AUTHOR=Parthasarathi K. T. Shreya , Mandal Susmita , George John Philip , Gaikwad Kiran Bharat , Sasidharan Sruthi , Gundimeda Seetaramanjaneyulu , Jolly Mohit Kumar , Pandey Akhilesh , Sharma Jyoti 

TITLE=Aberrations in ion channels interacting with lipid metabolism and epithelial–mesenchymal transition in esophageal squamous cell carcinoma

JOURNAL=Frontiers in Molecular Biosciences

VOLUME=Volume 10 - 2023

YEAR=2023

URL=https://www.frontiersin.org/journals/molecular-biosciences/articles/10.3389/fmolb.2023.1201459

DOI=10.3389/fmolb.2023.1201459

ISSN=2296-889X

ABSTRACT=Esophageal squamous cell carcinoma (ESCC) is most prevalent malignant gastrointestinal tumors. Ion channels contribute to tumor growth and progression through interactions with their neighboring molecules including lipids. The dysregulation of membrane ion channels and lipid metabolism may contribute in epithelial to mesenchymal transition (EMT) leading to metastatic progression. Here, transcriptome profiles of patients with ESCC were analyzed by performing differential gene expression and weighted gene co-expression network analysis to identify the altered ion channels, lipid metabolism and EMT-related genes in ESCC. 1081 differentially expressed genes including 113 ion channels, 487 lipid metabolism-related and 537 EMT-related genes were identified in patients with ESCC. Thereafter, EMT scores were correlated with altered co-expressed genes. The altered coexpressed genes indicated a correlation with EMT-signatures. Interactions between 22 ion channels with 3 hub lipid metabolism and 13 hub EMT-related proteins were determined using protein-protein interaction networks. A pathway map was generated to depict deregulated signaling pathways including insulin resistance and estrogen receptor-Ca 2+ signaling pathway in ESCC. Relationship between potential ion channels and 5-year survival rates in ESCC were determined using Kaplan Meier plots and Cox proportional hazard regression analysis.
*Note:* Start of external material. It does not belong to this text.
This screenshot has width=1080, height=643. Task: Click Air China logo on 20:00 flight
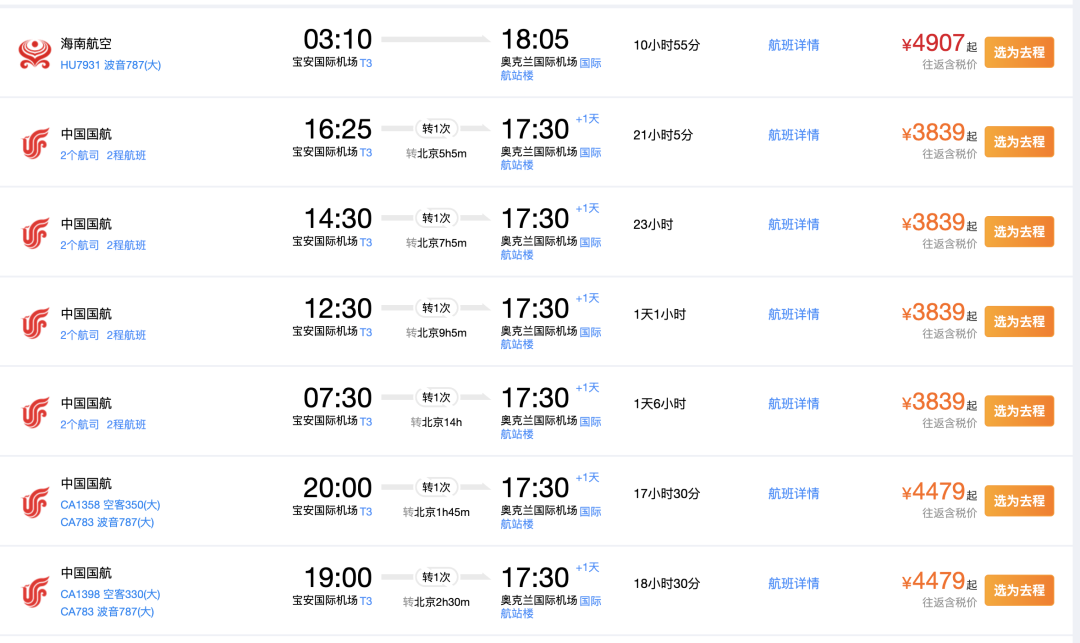point(35,503)
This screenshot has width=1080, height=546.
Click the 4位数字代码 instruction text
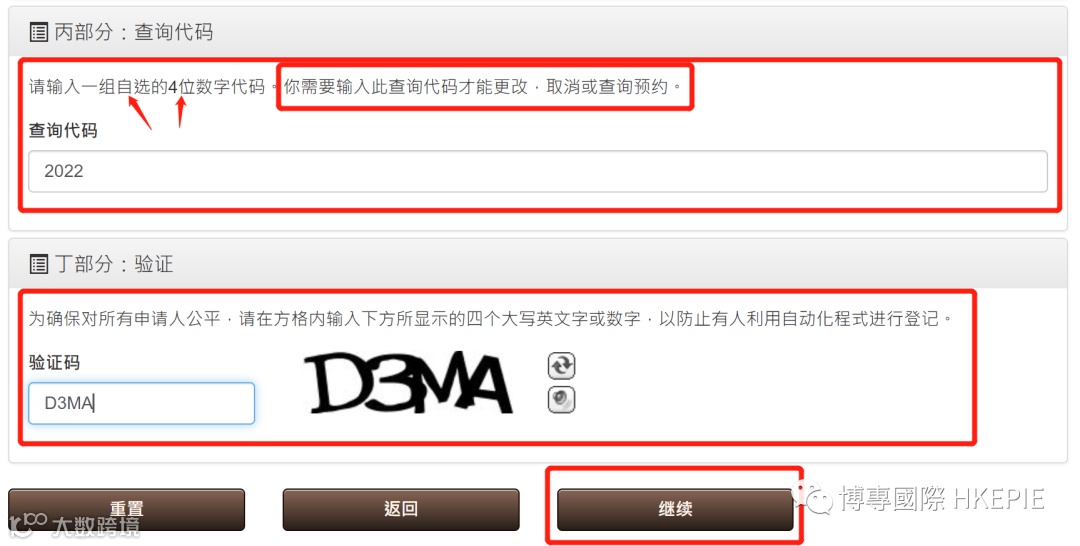(x=217, y=87)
Inositol 1, 4, 5-trisphosphate receptor, type 3 (ITPR3) was found to be associated with poor prognosis of patients with ESCC. Additionally, drugs interacting with potential ion channels including GJA1 and ITPR3 were identified. Most likely, understanding alterations in ion channels with lipid metabolism and EMT in ESCC pathophysiology would provide potential targets for the better treatment of patients with ESCC.